Here at Yale University Press, we’re boasting an exciting year of literary studies, including Bernard Avishai’s Promiscuous, a biography of Philip Roth’s notorious 1969 novel, Portnoy’s Complaint, from the outrage it sparked to its impact on Roth to its legacy some forty years, written through writings and conversations with Roth himself. Meanwhile, Tim Kendall explores the social, biographical, historical, and literary contexts of America’s twentieth-century poet in The Art of Robert Frost, bringing the relevance of his career and poetry into conversation with contemporary poets and movements. And uncovering the correspondence of the Pulitzer Prize-winning Edith Wharton from letters written to her governess Anna Bahlmann, Irene Goldman-Price has edited over a hundred of these when only three of Wharton’s were previously thought to have survived. My Dear Governess insightfully portrays the central role that Bahlmann held in shaping Wharton’s development as a writer and a person over forty-two years of their correspondence.

Two giants of European literature, Witold Gombrowicz and Norman Manea, find English-language homes in the Margellos World Republic of Letters, with several books from each brought back into print with new material or translated for the first time, including Gombrowicz’s Diary as a single volume and Manea’s acclaimed novel of émigrés in America, The Lair.

In her groundbreaking book, The Woman Reader, Belinda Jack explores the complete history of women’s access and experience with the written word. From Babylon to Australia, censorship to misogyny, and bluestockings to factory workers, Jack covers the world of reading from an untold perspective, with surprising details and conclusions about the distinctions of male and female readers, even as they exist in today’s world.

History buffs will enjoy Edward Berenson’s The Statue of Liberty: A Transatlantic Story, the latest from YUP’s Icons of America series, while the contrast of the 2012 games with the ancient come to life in Neil Faulkner’s Visitor’s Guide to the Ancient Olympics. And new biographies of August Strindberg, Joe DiMaggio, and Carl Van Vechten elucidate the variant life and times of iconic cultural figures; not to mention the grand literary-biographical tradition of Dr. Samuel Johnson continued in John Sutherland’s Lives of the Novelists: A History of Fiction in 294 Lives.

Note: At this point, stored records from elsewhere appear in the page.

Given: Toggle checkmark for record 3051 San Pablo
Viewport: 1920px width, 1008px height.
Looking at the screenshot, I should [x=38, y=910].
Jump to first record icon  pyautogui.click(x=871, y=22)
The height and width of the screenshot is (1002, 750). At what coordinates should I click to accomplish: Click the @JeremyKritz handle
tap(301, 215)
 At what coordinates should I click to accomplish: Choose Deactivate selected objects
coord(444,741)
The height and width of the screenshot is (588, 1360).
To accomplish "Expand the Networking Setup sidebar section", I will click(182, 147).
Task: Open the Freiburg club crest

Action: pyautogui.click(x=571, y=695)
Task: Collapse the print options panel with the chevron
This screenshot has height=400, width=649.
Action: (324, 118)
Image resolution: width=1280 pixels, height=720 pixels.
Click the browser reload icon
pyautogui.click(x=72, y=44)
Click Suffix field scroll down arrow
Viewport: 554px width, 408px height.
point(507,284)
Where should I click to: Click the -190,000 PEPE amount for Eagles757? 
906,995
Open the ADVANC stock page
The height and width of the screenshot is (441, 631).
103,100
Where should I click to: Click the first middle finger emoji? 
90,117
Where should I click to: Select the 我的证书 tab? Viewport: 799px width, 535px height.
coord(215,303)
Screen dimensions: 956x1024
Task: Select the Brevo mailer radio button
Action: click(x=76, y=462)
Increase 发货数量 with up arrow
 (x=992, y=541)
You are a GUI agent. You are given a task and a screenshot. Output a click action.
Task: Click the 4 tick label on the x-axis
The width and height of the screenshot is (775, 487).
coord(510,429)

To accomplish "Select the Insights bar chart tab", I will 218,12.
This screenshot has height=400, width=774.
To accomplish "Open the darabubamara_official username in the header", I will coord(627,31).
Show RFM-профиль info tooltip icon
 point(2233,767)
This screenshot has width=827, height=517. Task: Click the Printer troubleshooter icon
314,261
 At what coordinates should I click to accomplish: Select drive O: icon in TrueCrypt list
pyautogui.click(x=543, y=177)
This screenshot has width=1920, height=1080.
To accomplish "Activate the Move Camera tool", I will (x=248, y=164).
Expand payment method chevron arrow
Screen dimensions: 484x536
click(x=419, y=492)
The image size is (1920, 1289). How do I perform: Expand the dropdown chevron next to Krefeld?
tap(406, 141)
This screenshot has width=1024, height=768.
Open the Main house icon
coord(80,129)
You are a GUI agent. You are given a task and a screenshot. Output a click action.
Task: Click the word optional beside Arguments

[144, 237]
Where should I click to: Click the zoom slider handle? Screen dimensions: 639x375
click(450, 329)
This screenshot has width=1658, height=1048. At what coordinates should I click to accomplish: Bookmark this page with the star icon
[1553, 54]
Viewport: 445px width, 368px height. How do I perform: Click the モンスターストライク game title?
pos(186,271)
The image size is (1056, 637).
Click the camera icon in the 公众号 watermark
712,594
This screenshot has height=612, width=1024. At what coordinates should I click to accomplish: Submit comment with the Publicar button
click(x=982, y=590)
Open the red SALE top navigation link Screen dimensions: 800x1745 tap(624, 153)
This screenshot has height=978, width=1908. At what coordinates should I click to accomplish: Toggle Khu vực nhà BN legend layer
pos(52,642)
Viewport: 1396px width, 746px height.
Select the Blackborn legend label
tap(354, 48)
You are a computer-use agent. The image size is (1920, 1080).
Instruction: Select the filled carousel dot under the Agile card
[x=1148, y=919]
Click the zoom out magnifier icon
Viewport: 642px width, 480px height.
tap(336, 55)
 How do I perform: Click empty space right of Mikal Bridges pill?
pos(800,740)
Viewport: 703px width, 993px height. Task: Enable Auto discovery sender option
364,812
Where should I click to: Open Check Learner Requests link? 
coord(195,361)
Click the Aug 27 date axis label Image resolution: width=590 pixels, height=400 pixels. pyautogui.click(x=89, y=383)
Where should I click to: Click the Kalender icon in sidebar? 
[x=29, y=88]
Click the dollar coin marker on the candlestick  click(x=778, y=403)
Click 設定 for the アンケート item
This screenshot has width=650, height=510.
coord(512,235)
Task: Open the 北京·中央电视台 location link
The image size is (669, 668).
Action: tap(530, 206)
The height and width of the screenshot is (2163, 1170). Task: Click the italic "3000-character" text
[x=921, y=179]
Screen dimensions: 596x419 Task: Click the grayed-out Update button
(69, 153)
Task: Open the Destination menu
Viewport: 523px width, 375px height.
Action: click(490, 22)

Not all summer reads are about literature and history, as Edward McCord shows in The Value of Species by giving us ways to think about biodiversity and the place of nonhuman species within our humanity. And don’t forget to share your summer vegetable recipes with us after harvesting ideas from “A Rich Spot of Earth”: Thomas Jefferson’s Revolutionary Garden at Monticello.

Don’t start your summer block party without a bag of great reading material!